#### Consegne:
(a) Stabilisca se le affermazioni seguenti concordano con il testo su “Psyco”, rispondendo sì o no e citando alla lettera le parole decisive: (i) il film trae origine da un romanzo horror di Robert Bloch; (ii) il film dura 120 minuti; (iii) il film influenzò soltanto il genere “thriller-horror”.
(b) Trascriva senza alcuna modifica il passo del testo su “Psyco” che inizia dalle parole "Concepito alla fine" e si arresta dopo le parole "alla fine liberatoria.".

#### Testo proposto:
━━━━━━━━━━━━━━━━━━━━━━━━━━━━━━
Concepito alla fine degli anni ’50 da un romanzo horror di Robert Bloch senza troppe pretese, “Psyco” riuscì in 100 minuti a sconvolgere ogni canone precostituito dei film “di spavento”, influenzando indelebilmente non soltanto il genere “thriller-horror” ma l’intera storia della cinematografia, e spostando enormemente in avanti la misura di ciò che era lecito e ciò che non lo era, fino a prendersi libertà inconcepibili per l’epoca in materia di sceneggiatura e messa in scena; e finì pertanto con l’influenzare il costume stesso del popolo americano, sottoposto per la prima volta a una quantità tale di shock e forti emozioni da risultare benefica, e alla fine liberatoria.
━━━━━━━━━━━━━━━━━━━━━━━━━━━━━━
[Dati di puntamento su pagine e schermate]
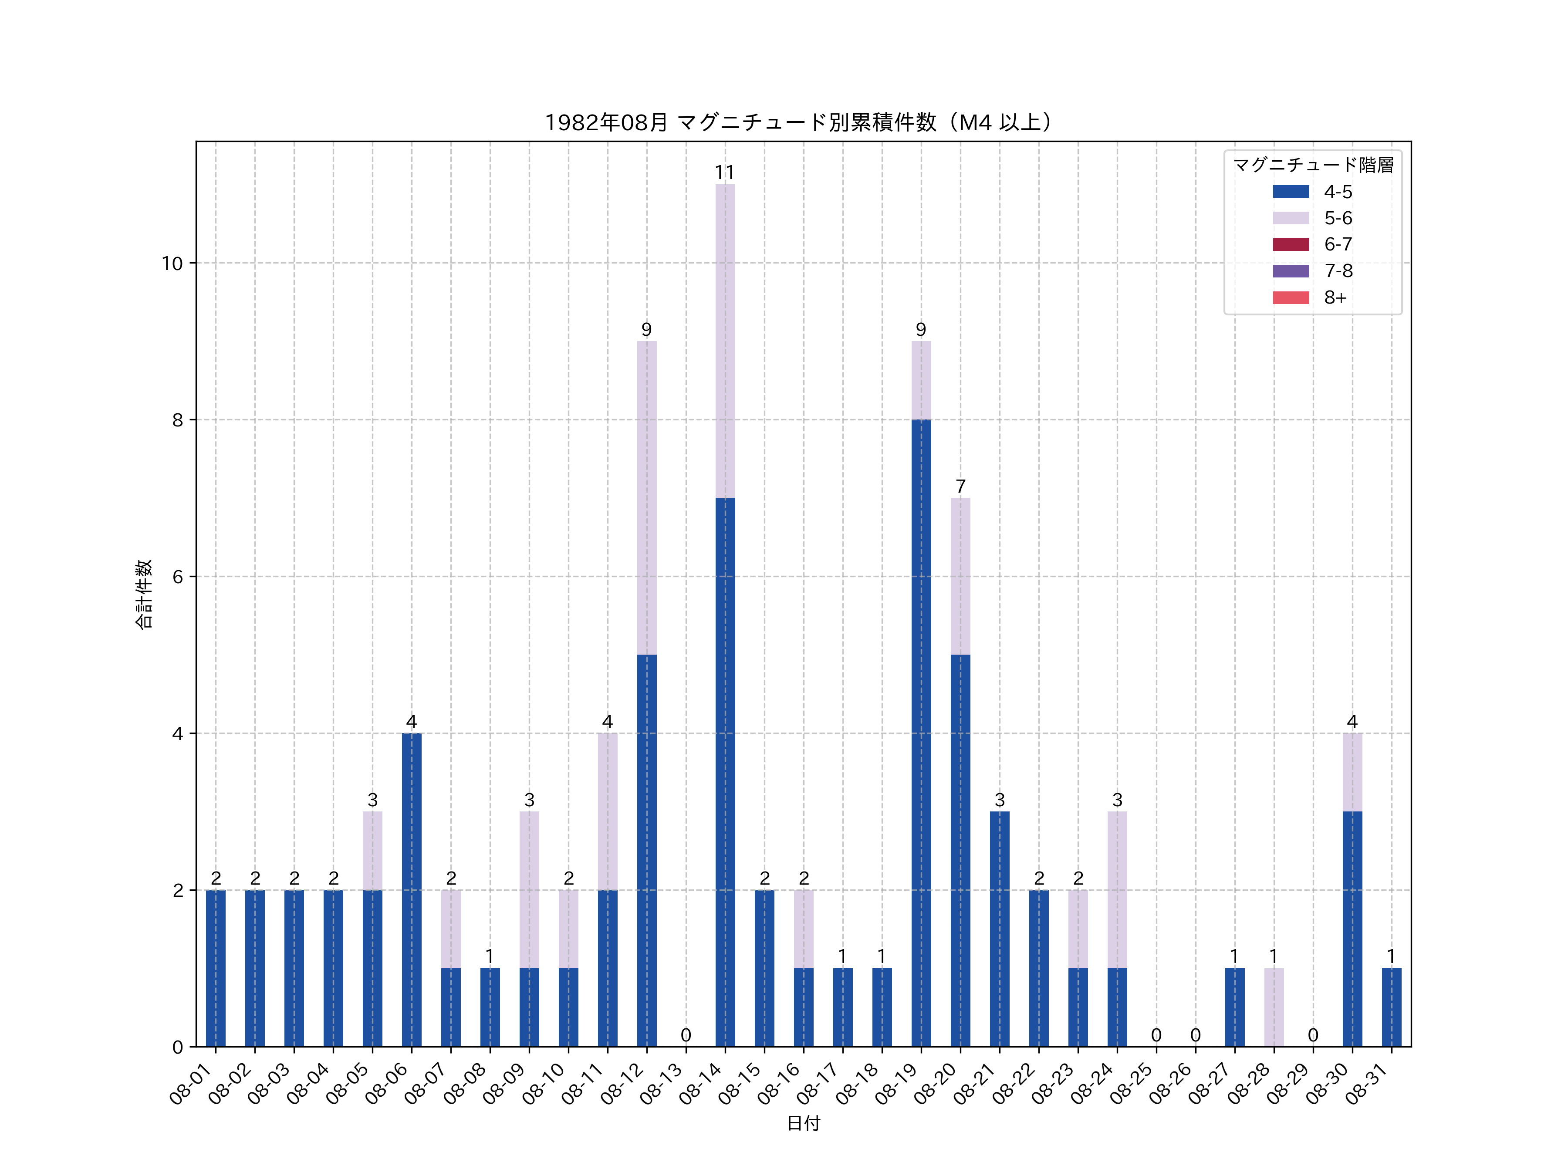
Task: Click the lavender segment of 08-12 bar
Action: [646, 498]
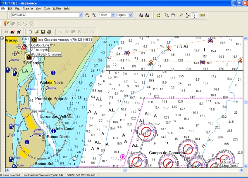Select the Map tool icon
The height and width of the screenshot is (178, 248).
point(158,15)
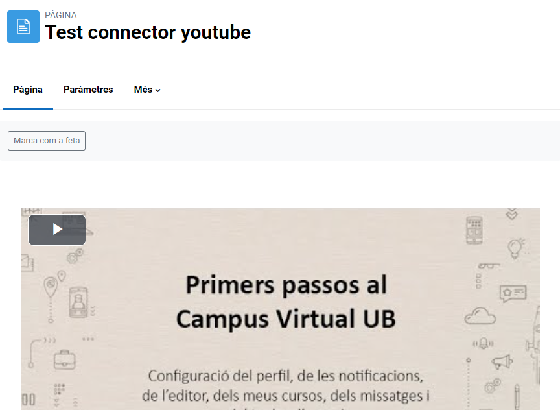Click the bell icon in the video
Screen dimensions: 560x410
pyautogui.click(x=484, y=343)
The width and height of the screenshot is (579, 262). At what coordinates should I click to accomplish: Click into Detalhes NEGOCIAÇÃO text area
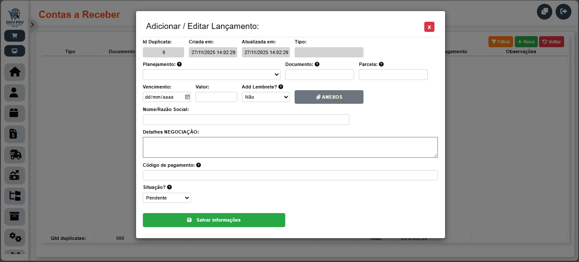click(x=290, y=147)
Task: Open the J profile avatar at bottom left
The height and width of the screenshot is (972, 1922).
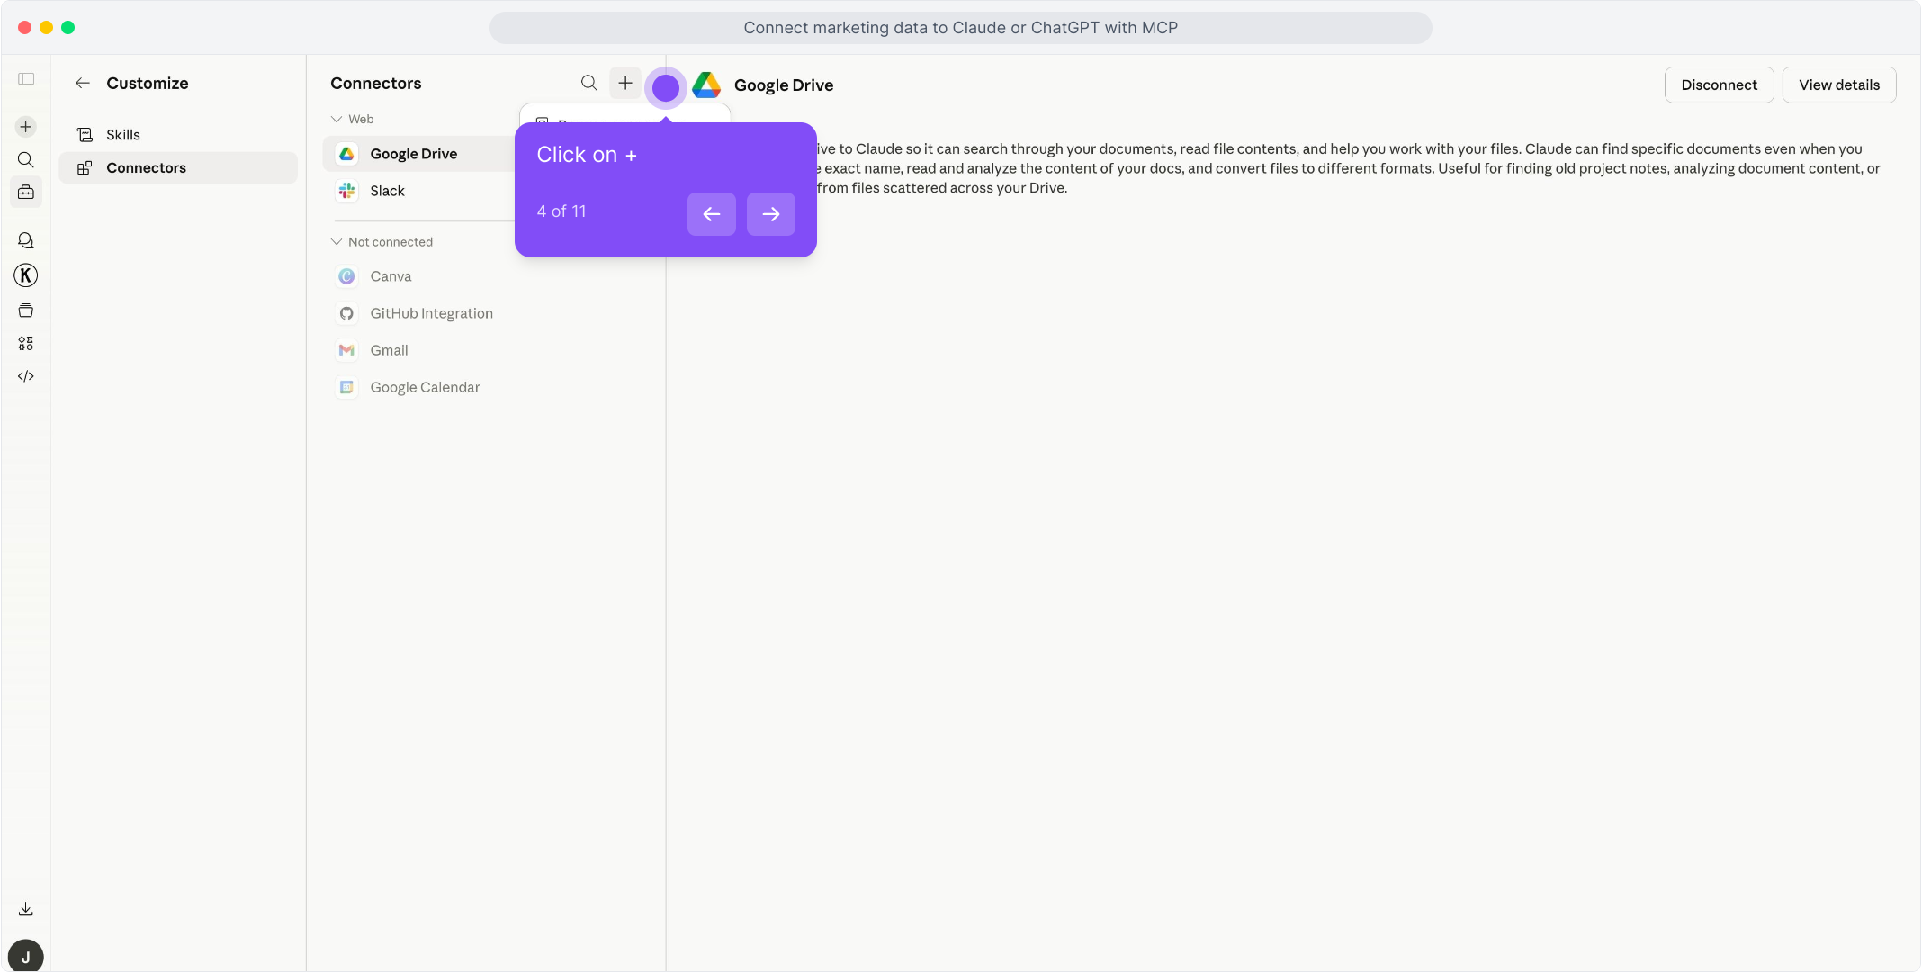Action: point(25,954)
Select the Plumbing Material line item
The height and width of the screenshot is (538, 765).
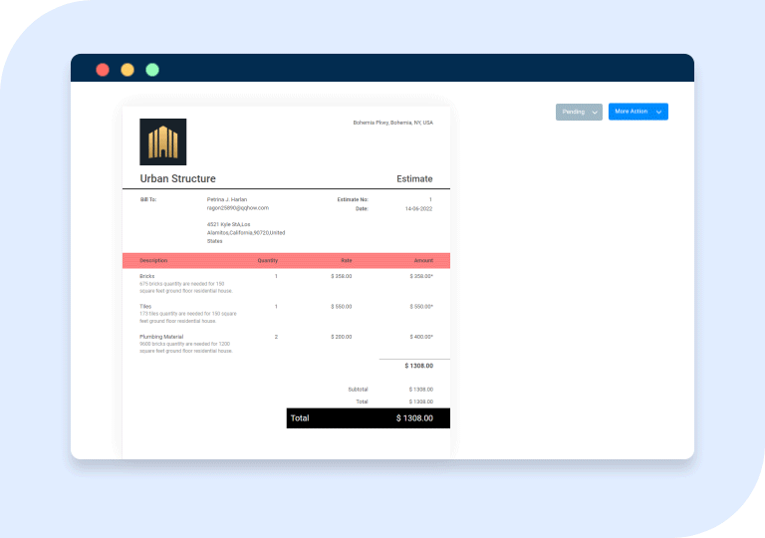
━━━━━━━━━━━━━━━━━━━━━━━━━━━━━━
#### Risposte scritte:
(a)
(i) Sì: «Concepito alla fine degli anni ’50 da un romanzo horror di Robert Bloch».
(ii) No: «riuscì in 100 minuti a sconvolgere ogni canone precostituito dei film “di spavento”».
(iii) No: «non soltanto il genere “thriller-horror” ma l’intera storia della cinematografia».

(b)
Concepito alla fine degli anni ’50 da un romanzo horror di Robert Bloch senza troppe pretese, “Psyco” riuscì in 100 minuti a sconvolgere ogni canone precostituito dei film “di spavento”, influenzando indelebilmente non soltanto il genere “thriller-horror” ma l’intera storia della cinematografia, e spostando enormemente in avanti la misura di ciò che era lecito e ciò che non lo era, fino a prendersi libertà inconcepibili per l’epoca in materia di sceneggiatura e messa in scena; e finì pertanto con l’influenzare il costume stesso del popolo americano, sottoposto per la prima volta a una quantità tale di shock e forti emozioni da risultare benefica, e alla fine liberatoria.